Proposal: Mixed Content Level 2
Over the last few years, user agents have more or less converged on the behavior defined in our first pass at a Mixed Content spec. We have a robust test suite, relatively good agreement on test results, and with luck we'll be able to push that document through to REC in the relatively near-term (which is good, since it went to CR in March 2015!). So, we have a solid foundation. What's next?
This document sketches a few problems we might want to solve together, and proposes solutions browser vendors might be interested in implementing.
Optionally-blockable mixed content
Usage of optionally-blockable mixed content is still fairly pervasive (~2.4% of Chrome's page views, the vast majority of which is image content); the current warnings and UX aren't having much effect on driving the numbers down to something more negligible.
The current Mixed Content document suggests that user agents should degrade any security indicators it might present if optionally-blockable mixed content is allowed to load. Chrome does this today by dropping the green lock for pages like https://mixed.badssl.com/. Other vendors have similar behavior: Safari and Edge both degrade to pretty much the same presentation as an HTTP page, while Firefox keeps the lock, but badges it with a yellow warning triangle.

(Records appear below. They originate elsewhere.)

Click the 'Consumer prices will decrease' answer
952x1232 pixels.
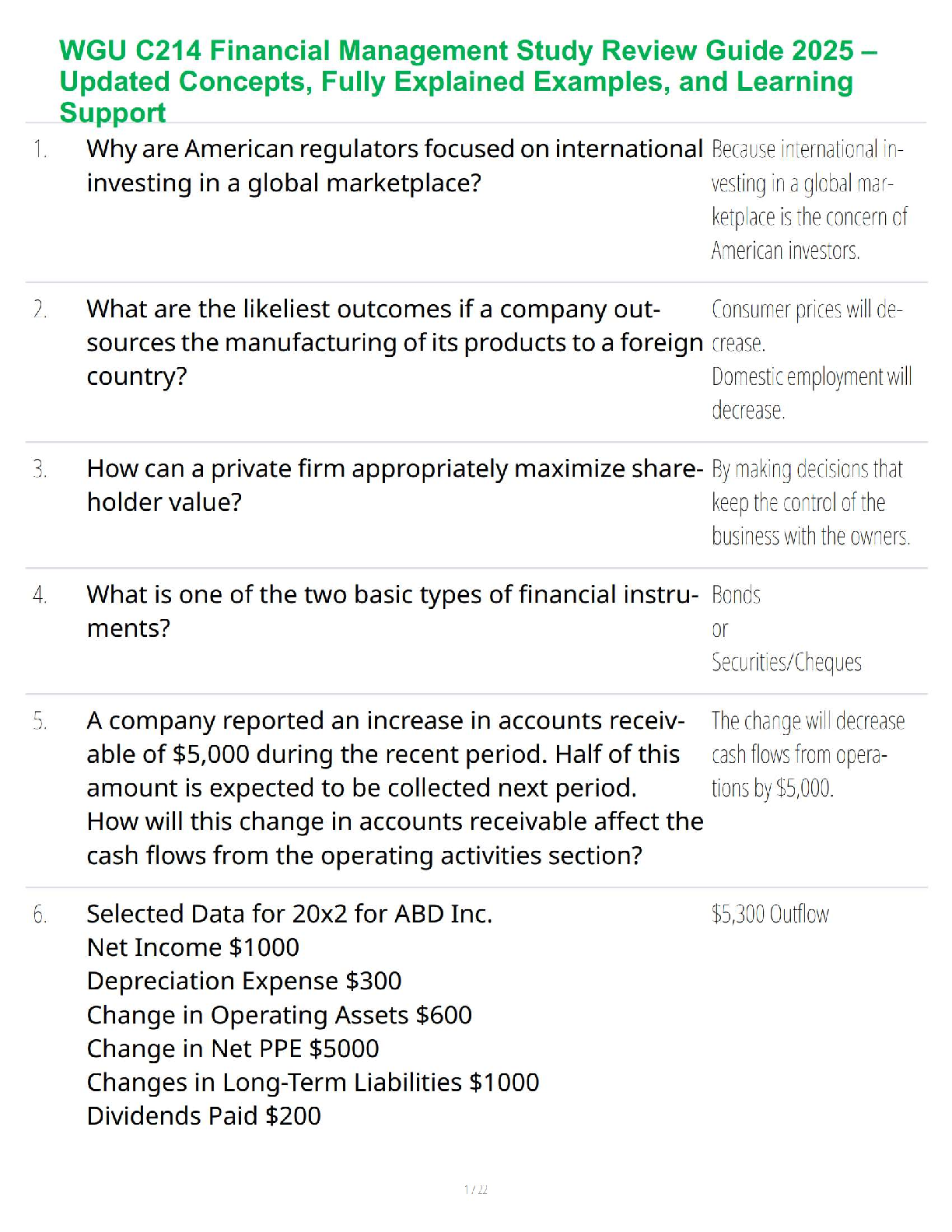tap(807, 325)
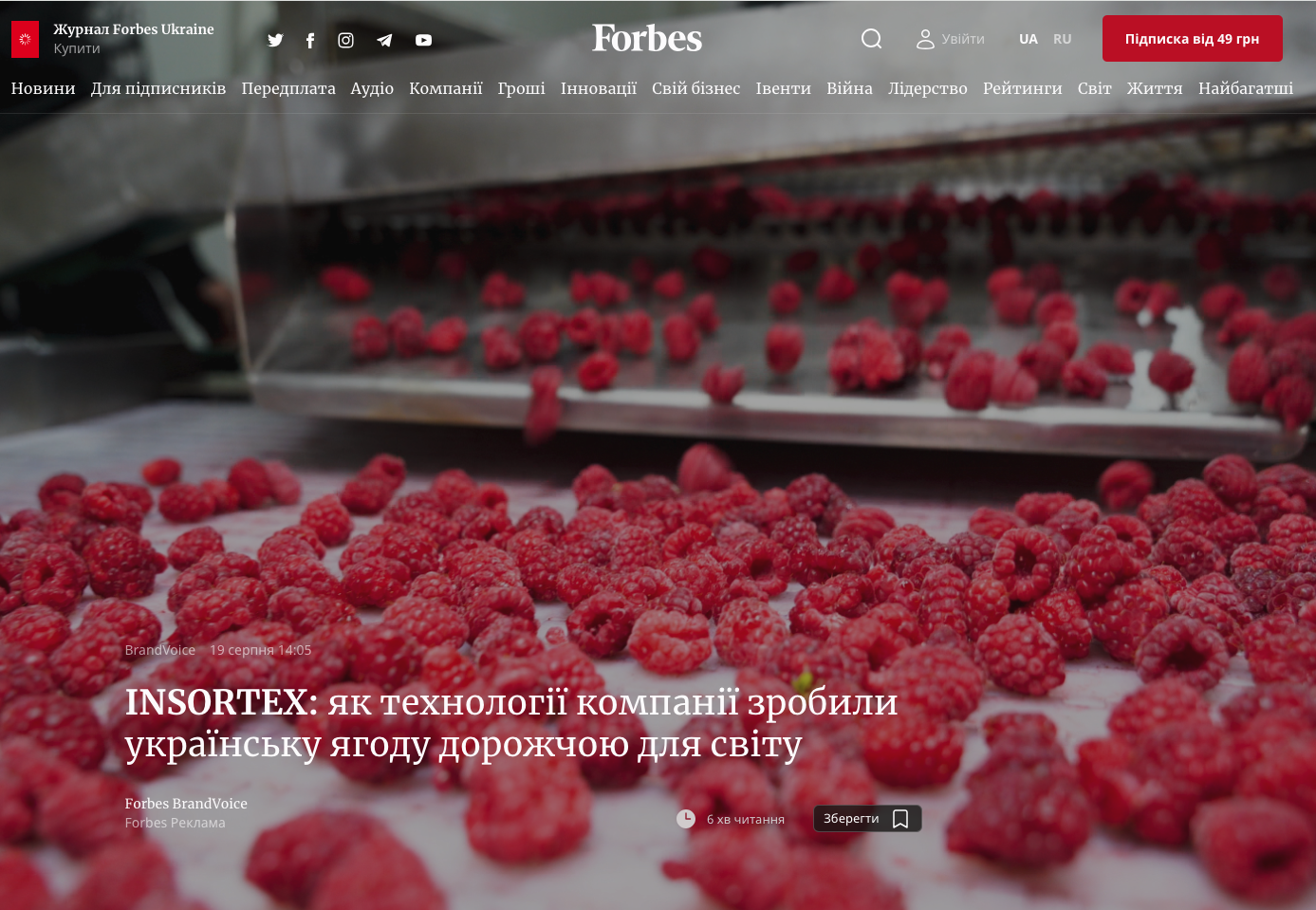Click the Forbes logo
This screenshot has width=1316, height=910.
point(647,38)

Chrome has an eventual goal of rendering all non-secure origins as affirmatively non-secure, and dropping the affirmative indication of security from HTTPS pages. Should we continue to distinguish between loading optionally-blockable and blockable content in this future UX? Is there a user-facing distinction between "Not secure because you loaded an image", and "Really not secure because you instructed the user agent to load script"?

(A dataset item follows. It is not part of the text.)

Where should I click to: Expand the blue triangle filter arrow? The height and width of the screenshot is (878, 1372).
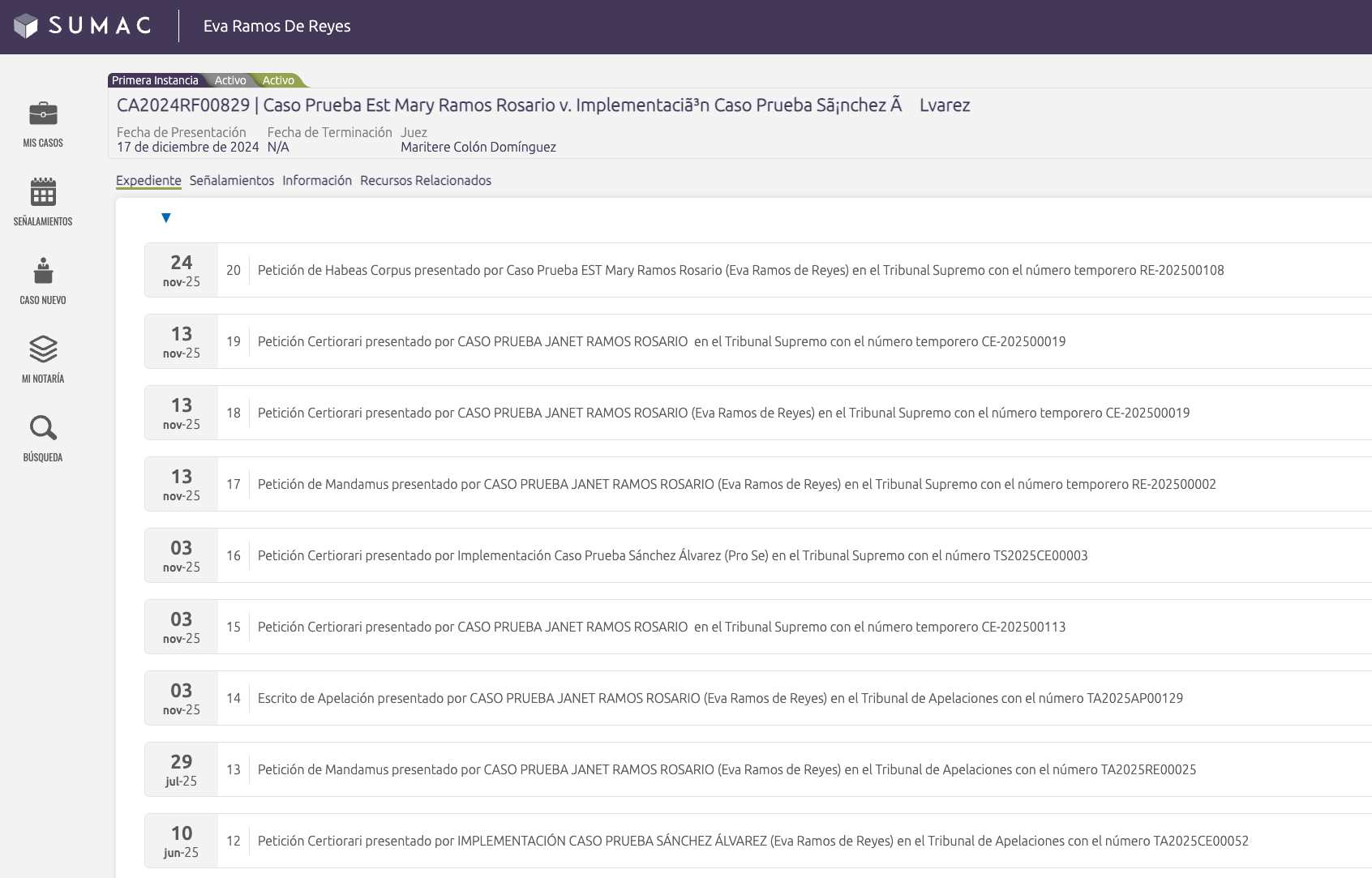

That last bit points to another UX question: the current document suggests that user agents may offer users the ability to override the restriction on blockable mixed content. Chrome currently does so on desktop with a shield icon in the address bar on pages like https://mixed-script.badssl.com/. Edge and Firefox have similar UX. Chrome on mobile devices and Safari on all devices, on the other hand, do not offer this UX, and it's likely that we'll drop it from Chrome on desktop in the future. Is it an option the spec needs to continue to provide?
Migrating from HTTP to HTTPS is still more painful than it ought to be due to the UX issues above,
and the spectre of hard-coded absolute URLs that will be blocked in a secure context.

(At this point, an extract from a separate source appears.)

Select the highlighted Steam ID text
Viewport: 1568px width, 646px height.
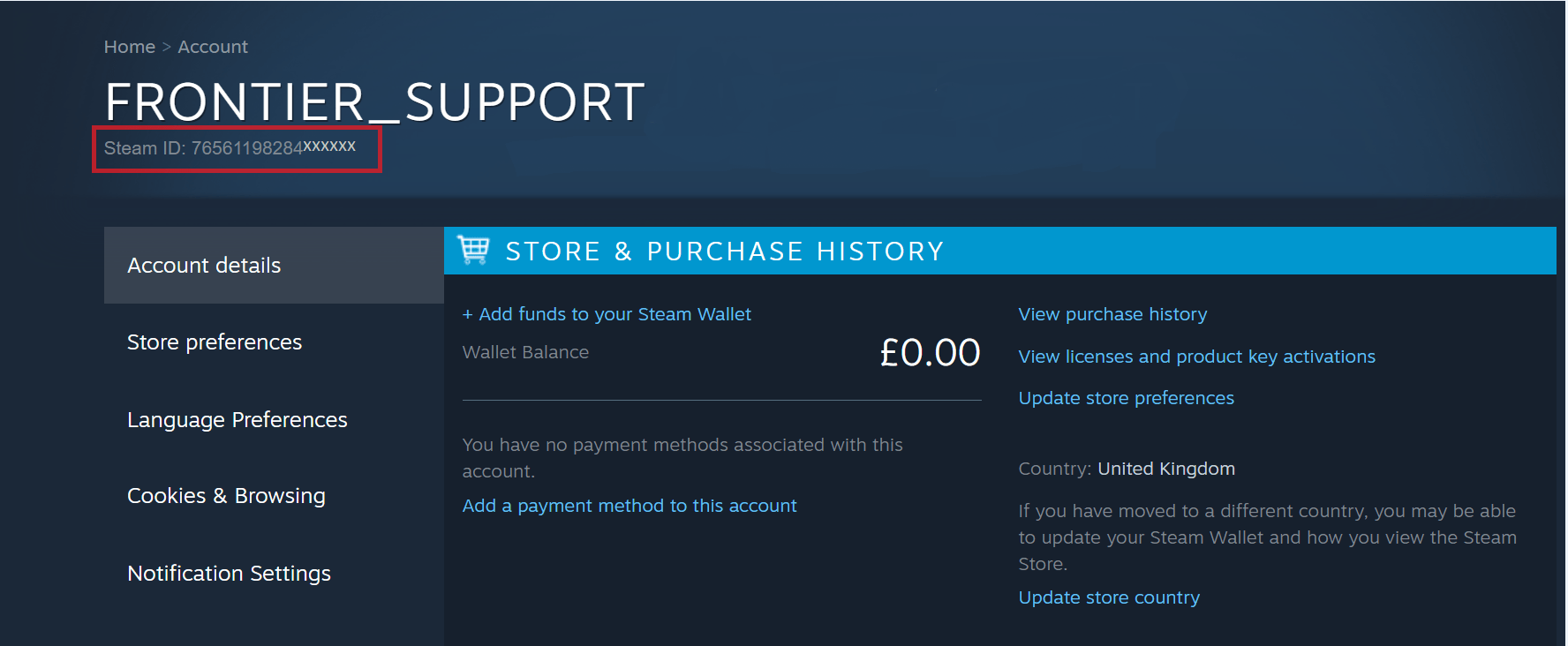tap(237, 148)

Upgrade-Insecure-Requests is a partial solution, and has shown real value in the wild. But it
remains a fairly blunt opt-in mechanism that developers have to know about and choose to use. HSTS
Priming aimed to bump the defaults up a bit, but hasn't shown
enough value in based on the rumblings I've heard from Mozilla to be worth implementing.
User agents should upgrade rather than block requests currently categorized as blockable mixed content. That is, when evaluating
<script src="http://example.test/js"></script>, the user agent should rewrite the URL into
https://example.test/jsin the same way it would if
Upgrade-Insecure-Requestswas present. Doing this would give developers a better shot at transparently migrating from HTTP to HTTPS, even if they miss some critical
(Credit where it's due: I'm pretty sure Tanvi and others suggested this several years ago. I've come to agree with her, despite my objections at the time.)
User agents should treat optionally-blockable mixed content as blockable by default (and, if we accept the proposal above, that means that we'd upgrade it rather than blocking). Since, however, there are real use cases that still require loading optionally-blockable mixed content (image search on Bing, Google, and other search engines that have chosen not to proxy other folks' images for whatever reason; podcast applications like https://overcast.fm/; etc.), we could could allow developers to opt-into status quo behavior in some way (perhaps a
Mixed-Content: I-ve-Got-Some-Oh-Noesheader?) at the cost of degrading their security indicator in some way. The assumption underlying this proposal is that a large fraction of optionally-blockable mixed content is loaded accidentally or is not critical to the site's functionality. If this assumption holds, then requiring site owners to explicitly opt in to optionally-blockable mixed content will dramatically reduce the amount of optionally-blockable mixed content that users end up loading.
User agents should deprecate and remove
Upgrade-Insecure-Requeststo reduce the platform's overall complexity, as the two proposals above would seem to obviate it entirely.
User agents should remove their shield UX more broadly, perhaps following Safari's lead by removing it entirely, perhaps compromising based on use cases by moving it out of the address bar into developer tooling or extensions.
Kate noted that the internet is not friendly to SYN packets to firewalled ports. Apparently, it's quite common for firewalls to drop packets to unexpected ports rather than closing the connection, which caused Mozilla some pain when rolling out HSTS Priming (e.g. https://bugzilla.mozilla.org/show_bug.cgi?id=1311807). We'll need to figure out whether the opt-in for optionally-blockable content would be enough to mitigate this risk, or whether we'd need deeper changes to network stack timeouts, etc. If the latter, that might shift the cost/benefit analysis of auto-upgrading.
David Kitchen suggests that SRI might be a reasonable opt-in for optionally-blockable mixed content.